In rkvdec_probe, rkvdec->watchdog_work is bound with
rkvdec_watchdog_func. Then rkvdec_vp9_run may
be called to start the work.

If we remove the module which will call rkvdec_remove
 to make cleanup, there may be a unfinished work.
 The possible sequence is as follows, which will
 cause a typical UAF bug.

Fix it by canceling the work before cleanup in rkvdec_remove.

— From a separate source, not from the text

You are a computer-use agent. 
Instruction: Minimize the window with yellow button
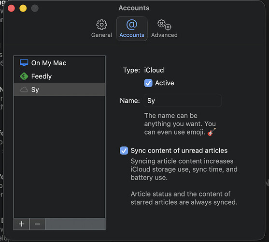tap(23, 8)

CPU0                  CPU1

                    |rkvdec_watchdog_func
rkvdec_remove       |
 rkvdec_v4l2_cleanup|
  v4l2_m2m_release  |
    kfree(m2m_dev); |
                    |
                    | v4l2_m2m_get_curr_priv
                    |   m2m_dev->curr_ctx //use

Bug: 289003637
Fixes: cd33c830 ("media: rkvdec: Add the rkvdec driver")
Signed-off-by: Zheng Wang <zyytlz.wz@163.com>
Signed-off-by: Hans Verkuil <hverkuil-cisco@xs4all.nl>
Signed-off-by: Mauro Carvalho Chehab <mchehab@kernel.org>
Signed-off-by: Sasha Levin <sashal@kernel.org>
(cherry picked from commit 6a17add9)
Signed-off-by: Lee Jones <joneslee@google.com>
Change-Id: Ibdf4667315d98ac1cd42545f61e271c291893edd